Skip to content
New issue

Have a question about this project? Sign up for a free GitHub account to open an issue and contact its maintainers and the community.

By clicking “Sign up for GitHub”, you agree to our terms of service and privacy statement. We’ll occasionally send you account related emails.

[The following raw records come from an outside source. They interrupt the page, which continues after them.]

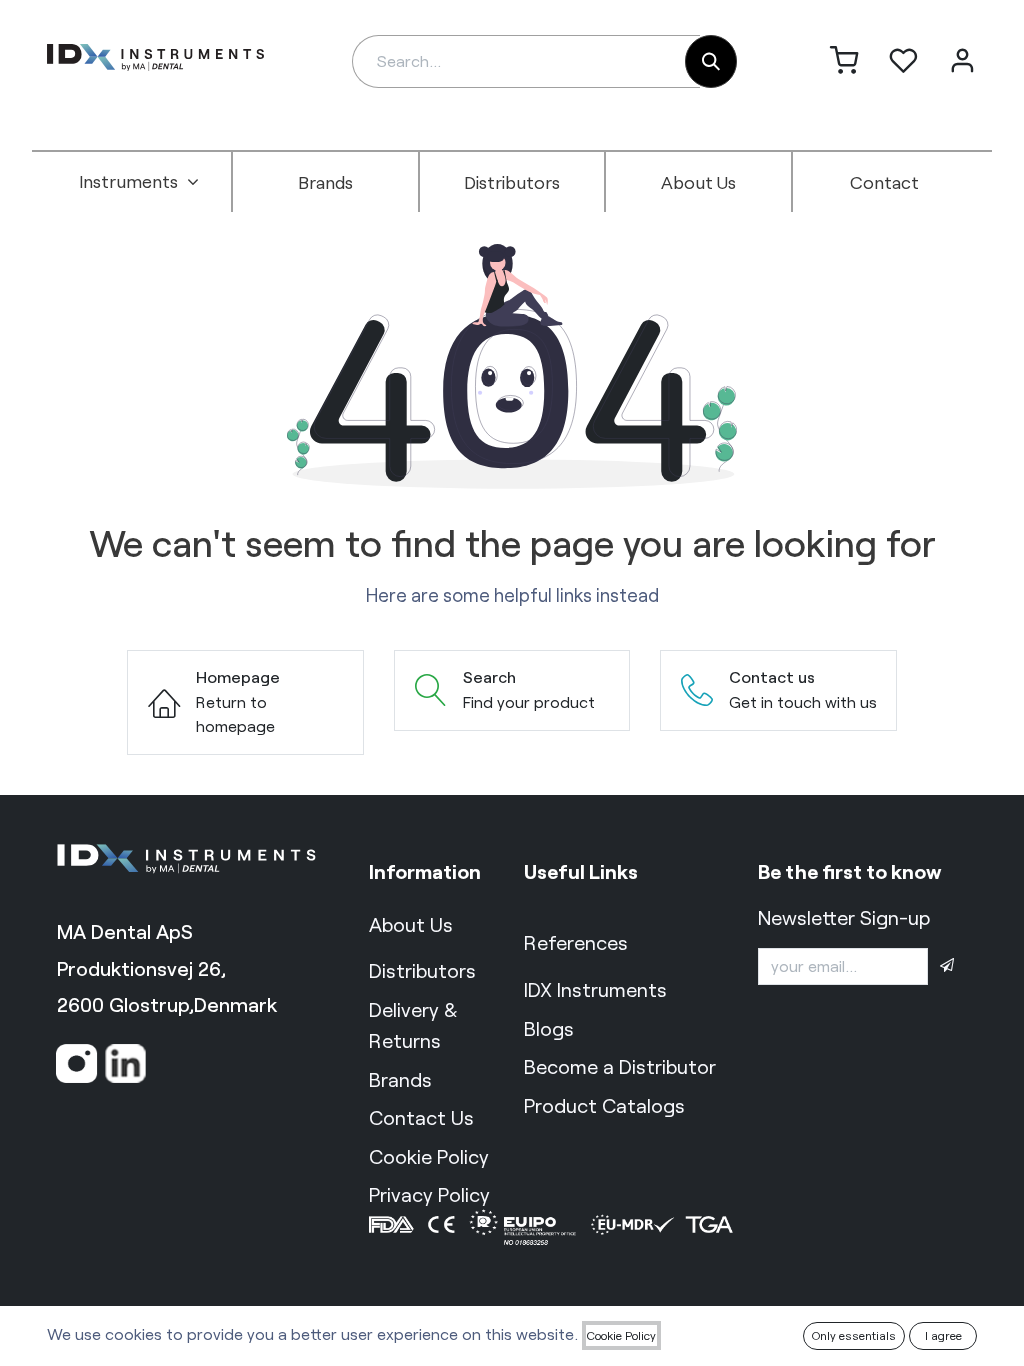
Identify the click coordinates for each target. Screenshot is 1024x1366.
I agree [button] (943, 1335)
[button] (947, 966)
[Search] (711, 61)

Already on GitHub? Sign in to your account

HIVE_CANNOT_OPEN_SPLIT when reading AVRO with decimal fields. #21728

Open
calloc opened this issue Apr 26, 2024 · 2 comments
Open

HIVE_CANNOT_OPEN_SPLIT when reading AVRO with decimal fields. #21728

calloc opened this issue Apr 26, 2024 · 2 comments
Labels
bug Something isn't working

Comments

@calloc
Copy link

calloc commented Apr 26, 2024

I ran the query on a Trino engine and by omitting decimal fields the query works. It used to work fine before 21 Apr, 2024. I suspect some changes

the query is very simple

SELECT * FROM test_table LIMIT 1 -- does NOT work 

while

-- does WORK
SELECT
    _timestamp 
    , driverid
    , course
    , horizontalaccuracy
    , locationtimestamp
    , provider
    , speed
    -- , loc_lat
    -- , loc_lon
    -- , raw_loc_lat
    -- , raw_loc_lon
    , raw_course
    , is_interpolated
    , is_cold_start
    , loc_provider
    , course_provider
    , vehicleid
    , vcuid
    , plate
    , infoupdatedat
    , _id
    , _index
    , synced_at
    , load_date
    , driveareaid
    , data_date
    , data_hour
FROM test_table 
LIMIT 1

The error message is

HIVE_CANNOT_OPEN_SPLIT: Avro type resolution error when initializing split from s3://....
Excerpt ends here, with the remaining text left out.